I have always known that some think differently. In recent times, I have become alarmed at the rising power of those who distort and denigrate the work of scientists. Today’s “intelligent design” theorists claim to care about science and truth, but they mock the motives and methods of scientists, exaggerate their own accomplishments, form alliances with purveyors of nonsense, and misrepresent the current state of scientific thought. But their most lamentable project is to twist both science and religion into forms that bring them into destructive conflict.
I owe much to science, and it is time to pay back some of that debt. The men and women who make the great discoveries should not be hounded by small souls who think they already have the answers. Well-meaning people should not be misled by those who would sacrifice scientific truth to religious or political agendas. I may never make an important discovery, but I am proud to stand among those who honor the heritage of truth that began with Charles Darwin.

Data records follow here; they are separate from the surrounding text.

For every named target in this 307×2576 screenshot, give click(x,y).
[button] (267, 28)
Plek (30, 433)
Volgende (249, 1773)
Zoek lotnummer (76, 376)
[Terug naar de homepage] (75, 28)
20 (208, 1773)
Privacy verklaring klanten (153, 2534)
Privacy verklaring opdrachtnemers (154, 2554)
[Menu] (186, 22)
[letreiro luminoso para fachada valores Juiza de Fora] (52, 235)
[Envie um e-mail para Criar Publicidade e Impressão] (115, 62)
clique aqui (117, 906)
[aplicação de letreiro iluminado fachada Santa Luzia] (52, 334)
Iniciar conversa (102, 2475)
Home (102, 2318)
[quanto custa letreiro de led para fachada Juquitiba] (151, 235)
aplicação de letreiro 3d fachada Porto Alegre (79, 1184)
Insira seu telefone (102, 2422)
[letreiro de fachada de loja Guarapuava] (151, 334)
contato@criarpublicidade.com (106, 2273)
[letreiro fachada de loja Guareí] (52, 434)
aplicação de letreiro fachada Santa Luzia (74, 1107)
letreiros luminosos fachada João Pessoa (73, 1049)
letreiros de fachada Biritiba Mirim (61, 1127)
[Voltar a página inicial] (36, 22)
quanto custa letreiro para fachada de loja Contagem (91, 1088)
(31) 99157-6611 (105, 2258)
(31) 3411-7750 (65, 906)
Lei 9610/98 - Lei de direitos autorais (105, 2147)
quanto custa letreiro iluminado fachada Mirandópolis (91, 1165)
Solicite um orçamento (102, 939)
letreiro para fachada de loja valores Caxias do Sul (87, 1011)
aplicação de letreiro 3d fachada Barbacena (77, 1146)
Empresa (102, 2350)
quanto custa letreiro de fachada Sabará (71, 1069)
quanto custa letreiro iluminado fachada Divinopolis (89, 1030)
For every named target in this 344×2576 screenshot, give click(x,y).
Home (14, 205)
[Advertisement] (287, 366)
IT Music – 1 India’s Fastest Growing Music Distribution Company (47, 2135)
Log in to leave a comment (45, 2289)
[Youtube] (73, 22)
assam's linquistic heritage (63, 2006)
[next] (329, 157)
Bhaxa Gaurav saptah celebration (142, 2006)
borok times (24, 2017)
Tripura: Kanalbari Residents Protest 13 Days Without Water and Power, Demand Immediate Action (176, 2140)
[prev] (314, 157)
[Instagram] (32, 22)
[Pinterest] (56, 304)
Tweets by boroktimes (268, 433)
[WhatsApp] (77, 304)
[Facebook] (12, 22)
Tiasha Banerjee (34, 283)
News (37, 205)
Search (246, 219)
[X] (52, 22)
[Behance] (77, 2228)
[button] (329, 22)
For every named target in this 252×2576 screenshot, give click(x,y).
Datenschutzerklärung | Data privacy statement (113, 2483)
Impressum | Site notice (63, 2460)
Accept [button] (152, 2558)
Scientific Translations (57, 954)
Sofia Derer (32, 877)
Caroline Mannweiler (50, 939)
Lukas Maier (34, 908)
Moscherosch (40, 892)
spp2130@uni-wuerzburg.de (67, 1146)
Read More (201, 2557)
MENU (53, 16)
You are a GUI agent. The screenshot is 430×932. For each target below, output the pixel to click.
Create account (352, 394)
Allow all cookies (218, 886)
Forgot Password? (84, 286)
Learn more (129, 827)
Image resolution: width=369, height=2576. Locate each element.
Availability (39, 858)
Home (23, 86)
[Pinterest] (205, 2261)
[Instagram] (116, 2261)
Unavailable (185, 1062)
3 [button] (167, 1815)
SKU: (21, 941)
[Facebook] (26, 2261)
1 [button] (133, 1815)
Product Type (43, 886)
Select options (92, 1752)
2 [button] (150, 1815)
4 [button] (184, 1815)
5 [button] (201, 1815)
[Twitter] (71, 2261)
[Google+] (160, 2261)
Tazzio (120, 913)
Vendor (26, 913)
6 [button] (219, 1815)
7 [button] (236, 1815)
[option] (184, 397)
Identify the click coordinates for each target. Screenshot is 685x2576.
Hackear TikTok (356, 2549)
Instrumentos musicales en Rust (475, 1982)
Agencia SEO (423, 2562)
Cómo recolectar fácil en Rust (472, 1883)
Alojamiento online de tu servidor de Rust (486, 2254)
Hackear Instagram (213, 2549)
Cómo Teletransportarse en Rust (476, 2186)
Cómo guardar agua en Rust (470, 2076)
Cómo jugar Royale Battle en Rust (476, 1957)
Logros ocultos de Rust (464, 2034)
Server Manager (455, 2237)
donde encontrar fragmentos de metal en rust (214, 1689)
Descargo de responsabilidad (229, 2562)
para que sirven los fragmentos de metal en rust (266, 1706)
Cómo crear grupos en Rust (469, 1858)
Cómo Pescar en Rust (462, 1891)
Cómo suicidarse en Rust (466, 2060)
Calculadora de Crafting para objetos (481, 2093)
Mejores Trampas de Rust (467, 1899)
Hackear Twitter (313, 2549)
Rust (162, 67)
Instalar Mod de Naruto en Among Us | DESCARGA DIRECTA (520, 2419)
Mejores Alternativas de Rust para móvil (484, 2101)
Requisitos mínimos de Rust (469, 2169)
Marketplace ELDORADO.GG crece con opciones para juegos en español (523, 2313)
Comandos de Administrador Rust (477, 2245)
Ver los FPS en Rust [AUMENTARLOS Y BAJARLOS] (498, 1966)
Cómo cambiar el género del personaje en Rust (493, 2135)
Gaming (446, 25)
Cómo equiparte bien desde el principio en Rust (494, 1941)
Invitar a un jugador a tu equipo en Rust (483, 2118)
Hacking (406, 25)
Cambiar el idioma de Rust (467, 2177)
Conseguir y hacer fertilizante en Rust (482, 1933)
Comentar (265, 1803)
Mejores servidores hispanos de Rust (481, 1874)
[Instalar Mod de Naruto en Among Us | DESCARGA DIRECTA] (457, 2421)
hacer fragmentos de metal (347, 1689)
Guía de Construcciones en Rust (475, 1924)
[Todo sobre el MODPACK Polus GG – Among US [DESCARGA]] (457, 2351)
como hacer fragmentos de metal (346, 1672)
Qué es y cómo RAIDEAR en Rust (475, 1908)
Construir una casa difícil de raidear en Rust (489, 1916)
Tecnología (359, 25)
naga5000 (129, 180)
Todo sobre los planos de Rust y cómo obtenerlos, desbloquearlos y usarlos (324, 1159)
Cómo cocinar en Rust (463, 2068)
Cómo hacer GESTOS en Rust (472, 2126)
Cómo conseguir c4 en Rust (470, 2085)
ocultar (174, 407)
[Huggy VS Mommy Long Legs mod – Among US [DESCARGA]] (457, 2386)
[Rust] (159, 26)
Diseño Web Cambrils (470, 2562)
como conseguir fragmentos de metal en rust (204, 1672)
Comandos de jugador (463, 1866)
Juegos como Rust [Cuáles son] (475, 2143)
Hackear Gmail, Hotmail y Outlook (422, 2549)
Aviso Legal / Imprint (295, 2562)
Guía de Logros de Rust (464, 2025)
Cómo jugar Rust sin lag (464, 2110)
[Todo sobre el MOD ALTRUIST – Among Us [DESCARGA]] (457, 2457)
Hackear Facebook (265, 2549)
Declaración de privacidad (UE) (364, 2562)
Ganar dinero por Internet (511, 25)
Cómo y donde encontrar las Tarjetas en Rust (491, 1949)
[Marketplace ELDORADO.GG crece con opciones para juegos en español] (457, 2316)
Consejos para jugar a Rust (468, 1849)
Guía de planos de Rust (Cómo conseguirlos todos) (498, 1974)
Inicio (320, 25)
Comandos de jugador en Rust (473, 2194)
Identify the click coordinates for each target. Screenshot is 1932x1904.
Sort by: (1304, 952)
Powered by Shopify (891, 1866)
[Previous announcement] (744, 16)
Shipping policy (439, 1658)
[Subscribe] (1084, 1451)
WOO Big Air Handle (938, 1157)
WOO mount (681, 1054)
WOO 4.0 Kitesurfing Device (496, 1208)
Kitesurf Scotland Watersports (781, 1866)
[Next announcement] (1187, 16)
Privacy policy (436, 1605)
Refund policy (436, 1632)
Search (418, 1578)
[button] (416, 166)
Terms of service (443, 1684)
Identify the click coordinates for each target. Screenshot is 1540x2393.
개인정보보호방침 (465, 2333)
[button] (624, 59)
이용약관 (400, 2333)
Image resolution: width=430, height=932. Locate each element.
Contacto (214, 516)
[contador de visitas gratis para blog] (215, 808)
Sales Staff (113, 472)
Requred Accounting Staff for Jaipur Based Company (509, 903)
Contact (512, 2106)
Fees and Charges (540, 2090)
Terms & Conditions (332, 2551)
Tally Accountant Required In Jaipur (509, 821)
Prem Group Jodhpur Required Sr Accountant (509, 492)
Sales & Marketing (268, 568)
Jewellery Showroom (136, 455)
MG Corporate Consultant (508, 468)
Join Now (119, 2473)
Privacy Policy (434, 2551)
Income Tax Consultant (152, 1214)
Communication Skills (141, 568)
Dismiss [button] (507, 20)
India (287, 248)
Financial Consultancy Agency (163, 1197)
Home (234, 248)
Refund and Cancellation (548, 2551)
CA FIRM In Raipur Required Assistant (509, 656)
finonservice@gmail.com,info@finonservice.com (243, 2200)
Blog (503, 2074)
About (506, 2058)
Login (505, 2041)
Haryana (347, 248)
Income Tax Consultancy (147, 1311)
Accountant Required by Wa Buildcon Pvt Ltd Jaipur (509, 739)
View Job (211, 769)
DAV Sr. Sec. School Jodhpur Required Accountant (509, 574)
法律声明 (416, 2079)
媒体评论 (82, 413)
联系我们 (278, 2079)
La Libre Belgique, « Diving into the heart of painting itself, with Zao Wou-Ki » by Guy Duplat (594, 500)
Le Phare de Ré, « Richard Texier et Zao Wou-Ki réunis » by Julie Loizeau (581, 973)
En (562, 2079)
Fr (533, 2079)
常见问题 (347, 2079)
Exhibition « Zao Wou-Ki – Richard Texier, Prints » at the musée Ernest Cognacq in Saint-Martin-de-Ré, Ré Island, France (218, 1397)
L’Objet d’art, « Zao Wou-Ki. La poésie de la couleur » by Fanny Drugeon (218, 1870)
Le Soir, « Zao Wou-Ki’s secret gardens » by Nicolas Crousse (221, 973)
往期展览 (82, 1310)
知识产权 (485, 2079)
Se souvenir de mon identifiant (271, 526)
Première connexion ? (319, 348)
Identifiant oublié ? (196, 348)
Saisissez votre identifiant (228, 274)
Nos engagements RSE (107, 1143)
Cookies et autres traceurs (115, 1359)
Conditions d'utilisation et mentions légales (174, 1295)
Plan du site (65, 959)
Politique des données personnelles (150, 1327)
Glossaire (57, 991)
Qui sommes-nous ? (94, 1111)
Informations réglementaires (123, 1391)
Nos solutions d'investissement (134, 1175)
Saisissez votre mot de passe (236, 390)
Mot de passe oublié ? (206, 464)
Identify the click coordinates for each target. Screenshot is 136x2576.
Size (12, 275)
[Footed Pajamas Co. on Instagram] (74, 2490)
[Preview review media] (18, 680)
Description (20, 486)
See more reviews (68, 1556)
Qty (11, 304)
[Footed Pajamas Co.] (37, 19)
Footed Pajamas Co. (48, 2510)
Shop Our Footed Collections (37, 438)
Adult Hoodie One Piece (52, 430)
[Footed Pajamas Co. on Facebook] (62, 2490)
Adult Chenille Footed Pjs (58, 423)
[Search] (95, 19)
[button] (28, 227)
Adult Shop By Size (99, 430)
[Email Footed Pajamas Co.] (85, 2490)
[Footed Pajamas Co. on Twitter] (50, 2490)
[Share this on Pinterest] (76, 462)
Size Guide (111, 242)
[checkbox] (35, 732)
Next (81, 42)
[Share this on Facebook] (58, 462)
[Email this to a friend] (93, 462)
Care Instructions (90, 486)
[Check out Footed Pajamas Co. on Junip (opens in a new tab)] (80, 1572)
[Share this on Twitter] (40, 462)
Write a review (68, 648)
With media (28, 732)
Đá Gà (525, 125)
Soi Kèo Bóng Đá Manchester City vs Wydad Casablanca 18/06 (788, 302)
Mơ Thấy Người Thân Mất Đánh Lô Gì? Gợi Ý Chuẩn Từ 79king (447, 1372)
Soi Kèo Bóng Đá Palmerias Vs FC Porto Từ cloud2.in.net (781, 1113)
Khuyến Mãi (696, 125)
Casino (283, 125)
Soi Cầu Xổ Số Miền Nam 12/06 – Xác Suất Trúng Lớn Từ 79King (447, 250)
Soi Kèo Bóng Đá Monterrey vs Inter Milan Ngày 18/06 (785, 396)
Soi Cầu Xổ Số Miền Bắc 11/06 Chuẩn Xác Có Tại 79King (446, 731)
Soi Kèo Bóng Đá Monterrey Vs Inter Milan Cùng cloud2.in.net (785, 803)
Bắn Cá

--Jerry, 52, Ph.D., physicist
Being raised in a Lutheran parochial school, and a strict one at that, I was taught the literalness, as well as the divine inspiration, of the Bible. The MidWest has fertile fields for some things but not religious skepticism. But sometime during that bedrock Indiana education, I came across things like The Golden Bough and Bullfinch's Mythology and thought, Is there an echo in here? Some of this sounds familiar, the sacrifice of Prometheus, the tale of Ceres and Persephone and springtime resurrection, etc. Hmmm....
Another fortunate event in my liberal education (a little schizoid--focusing on both science and literature) was some exposure to anthropology and sociology and reading that virtually all cultures ever known ascribed power to something bigger than and beyond themselves. I can't think of one that hasn't or doesn't. This appears to be a fundamental part of the human condition that most of us use to inform our lives, whether we call it religion, humanism, spirituality, ethics, philosophy, voodoo, whatever. Undoubtedly because of my early history, my brand of choice is religion because it is familiar and comfortable (plus, it comes with really magnifcient music, and you can't say that about ethical humanism!).
Are the people in the Bible, including Jesus, real? Fo many there is historical evidence. I have seen this firsthand in Israel. Are the stories in the Bible real? Virtually everything in the Bible can be seen as the result of a long oral story-telling tradition, perhaps once based on some incident, that eventually got written down. Does that diminish its value? No. See Bullfinch et al., as referenced above. Science is fact; "religion" is metaphor. We need both to direct and enrich our lives.